_Task description_
Starting with the line that contains "At what coordinates should I click to accomplish: Click", copy out each line through the end of the entries below, exactly as written, and nothing else.

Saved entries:
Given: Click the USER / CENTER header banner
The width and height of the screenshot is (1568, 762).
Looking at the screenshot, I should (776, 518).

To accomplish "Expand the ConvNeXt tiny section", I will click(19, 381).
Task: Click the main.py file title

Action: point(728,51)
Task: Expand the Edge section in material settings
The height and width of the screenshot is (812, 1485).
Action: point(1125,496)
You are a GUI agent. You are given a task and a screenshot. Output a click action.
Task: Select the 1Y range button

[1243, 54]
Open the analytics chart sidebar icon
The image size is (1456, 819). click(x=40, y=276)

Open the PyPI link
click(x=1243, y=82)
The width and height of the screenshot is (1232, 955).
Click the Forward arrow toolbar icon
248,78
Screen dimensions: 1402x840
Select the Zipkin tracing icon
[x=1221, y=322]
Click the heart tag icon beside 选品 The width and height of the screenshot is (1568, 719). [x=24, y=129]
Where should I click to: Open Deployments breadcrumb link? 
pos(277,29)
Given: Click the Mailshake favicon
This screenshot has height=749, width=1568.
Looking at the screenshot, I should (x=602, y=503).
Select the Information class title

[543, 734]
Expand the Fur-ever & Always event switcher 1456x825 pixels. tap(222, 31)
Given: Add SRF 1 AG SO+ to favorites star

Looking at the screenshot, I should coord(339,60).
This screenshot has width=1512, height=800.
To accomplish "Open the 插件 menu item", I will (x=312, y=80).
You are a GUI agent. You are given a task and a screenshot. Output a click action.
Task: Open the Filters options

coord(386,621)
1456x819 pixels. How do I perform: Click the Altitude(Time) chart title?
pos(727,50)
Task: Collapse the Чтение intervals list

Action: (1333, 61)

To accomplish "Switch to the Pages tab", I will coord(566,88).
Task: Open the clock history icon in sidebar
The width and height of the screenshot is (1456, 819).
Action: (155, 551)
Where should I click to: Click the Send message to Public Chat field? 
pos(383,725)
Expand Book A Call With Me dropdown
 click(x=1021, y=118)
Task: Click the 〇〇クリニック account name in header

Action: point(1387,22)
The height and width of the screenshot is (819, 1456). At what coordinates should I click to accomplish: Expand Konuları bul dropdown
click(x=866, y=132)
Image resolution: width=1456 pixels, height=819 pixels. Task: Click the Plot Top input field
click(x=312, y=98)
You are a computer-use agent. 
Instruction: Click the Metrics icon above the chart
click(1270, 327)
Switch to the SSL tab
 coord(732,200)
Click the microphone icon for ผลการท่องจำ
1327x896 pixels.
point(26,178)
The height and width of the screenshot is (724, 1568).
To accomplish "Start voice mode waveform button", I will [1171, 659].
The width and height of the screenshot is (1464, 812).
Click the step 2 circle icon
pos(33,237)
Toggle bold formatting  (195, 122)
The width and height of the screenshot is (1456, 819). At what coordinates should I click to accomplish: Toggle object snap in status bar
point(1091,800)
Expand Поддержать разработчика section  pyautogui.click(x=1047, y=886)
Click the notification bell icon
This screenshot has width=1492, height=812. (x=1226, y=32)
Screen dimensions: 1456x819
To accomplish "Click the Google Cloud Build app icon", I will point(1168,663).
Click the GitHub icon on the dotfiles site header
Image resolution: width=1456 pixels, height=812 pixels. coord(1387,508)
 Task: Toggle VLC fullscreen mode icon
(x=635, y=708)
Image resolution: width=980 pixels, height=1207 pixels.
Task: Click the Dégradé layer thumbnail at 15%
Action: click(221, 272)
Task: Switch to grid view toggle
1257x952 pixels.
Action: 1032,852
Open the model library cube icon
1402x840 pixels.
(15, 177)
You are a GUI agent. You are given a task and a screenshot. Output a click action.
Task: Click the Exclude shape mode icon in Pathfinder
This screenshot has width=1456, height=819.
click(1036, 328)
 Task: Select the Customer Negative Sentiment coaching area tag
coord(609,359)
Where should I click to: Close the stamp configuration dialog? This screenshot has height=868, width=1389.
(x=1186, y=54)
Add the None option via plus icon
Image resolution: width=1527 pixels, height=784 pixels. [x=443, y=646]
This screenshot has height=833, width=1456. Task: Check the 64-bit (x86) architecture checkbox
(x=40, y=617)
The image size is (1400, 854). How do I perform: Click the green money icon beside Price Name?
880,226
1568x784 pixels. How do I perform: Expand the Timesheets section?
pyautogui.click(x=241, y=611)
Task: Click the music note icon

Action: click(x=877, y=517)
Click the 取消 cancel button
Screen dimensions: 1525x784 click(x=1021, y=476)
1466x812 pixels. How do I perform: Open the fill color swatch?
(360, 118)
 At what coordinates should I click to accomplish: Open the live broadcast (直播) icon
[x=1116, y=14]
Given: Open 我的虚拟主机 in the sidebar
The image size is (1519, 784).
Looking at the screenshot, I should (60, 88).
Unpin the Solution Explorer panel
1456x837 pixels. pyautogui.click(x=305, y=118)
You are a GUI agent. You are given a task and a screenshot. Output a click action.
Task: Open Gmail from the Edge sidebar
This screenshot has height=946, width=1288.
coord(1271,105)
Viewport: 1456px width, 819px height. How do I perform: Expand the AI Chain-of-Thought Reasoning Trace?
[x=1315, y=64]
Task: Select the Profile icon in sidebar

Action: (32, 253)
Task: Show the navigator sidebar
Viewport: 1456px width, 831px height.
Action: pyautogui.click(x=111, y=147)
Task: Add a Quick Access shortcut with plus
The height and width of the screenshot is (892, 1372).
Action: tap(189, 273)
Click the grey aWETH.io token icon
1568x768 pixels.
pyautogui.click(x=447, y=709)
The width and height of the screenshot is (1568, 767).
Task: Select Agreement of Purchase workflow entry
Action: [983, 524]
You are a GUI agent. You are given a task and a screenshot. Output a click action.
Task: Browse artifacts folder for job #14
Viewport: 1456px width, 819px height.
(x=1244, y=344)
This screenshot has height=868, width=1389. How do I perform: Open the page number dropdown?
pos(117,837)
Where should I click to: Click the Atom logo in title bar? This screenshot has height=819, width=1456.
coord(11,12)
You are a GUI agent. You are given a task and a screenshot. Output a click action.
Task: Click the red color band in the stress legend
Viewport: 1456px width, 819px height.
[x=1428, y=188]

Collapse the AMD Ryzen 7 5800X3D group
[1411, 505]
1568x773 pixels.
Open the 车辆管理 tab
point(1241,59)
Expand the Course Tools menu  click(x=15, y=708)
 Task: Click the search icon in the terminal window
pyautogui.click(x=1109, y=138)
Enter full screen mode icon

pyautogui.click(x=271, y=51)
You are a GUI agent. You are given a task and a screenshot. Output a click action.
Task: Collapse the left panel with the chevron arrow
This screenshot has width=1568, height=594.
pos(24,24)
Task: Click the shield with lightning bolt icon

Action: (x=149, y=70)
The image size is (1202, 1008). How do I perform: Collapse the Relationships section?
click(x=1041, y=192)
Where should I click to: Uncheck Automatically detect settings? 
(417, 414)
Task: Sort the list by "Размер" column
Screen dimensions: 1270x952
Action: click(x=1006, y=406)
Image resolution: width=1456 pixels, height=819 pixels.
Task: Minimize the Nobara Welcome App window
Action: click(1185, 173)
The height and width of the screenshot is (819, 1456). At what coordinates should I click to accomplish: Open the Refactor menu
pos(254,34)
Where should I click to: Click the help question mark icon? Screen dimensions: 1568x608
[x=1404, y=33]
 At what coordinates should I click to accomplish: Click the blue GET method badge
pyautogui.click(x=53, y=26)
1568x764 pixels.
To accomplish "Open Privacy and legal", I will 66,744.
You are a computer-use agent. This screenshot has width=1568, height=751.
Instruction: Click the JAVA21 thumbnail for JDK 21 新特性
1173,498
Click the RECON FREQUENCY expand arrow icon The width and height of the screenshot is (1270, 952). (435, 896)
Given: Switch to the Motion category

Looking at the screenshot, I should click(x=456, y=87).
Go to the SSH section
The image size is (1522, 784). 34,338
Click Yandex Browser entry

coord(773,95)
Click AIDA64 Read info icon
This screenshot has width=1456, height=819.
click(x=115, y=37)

_Solution to the problem_
 At what coordinates should I click to accomplish: Click the blue GET method badge
pyautogui.click(x=53, y=26)
1568x764 pixels.
To accomplish "Open Privacy and legal", I will 66,744.
You are a computer-use agent. This screenshot has width=1568, height=751.
Instruction: Click the JAVA21 thumbnail for JDK 21 新特性
1173,498
Click the RECON FREQUENCY expand arrow icon The width and height of the screenshot is (1270, 952). (435, 896)
Given: Switch to the Motion category

Looking at the screenshot, I should click(x=456, y=87).
Go to the SSH section
The image size is (1522, 784). 34,338
Click Yandex Browser entry

coord(773,95)
Click AIDA64 Read info icon
This screenshot has width=1456, height=819.
click(x=115, y=37)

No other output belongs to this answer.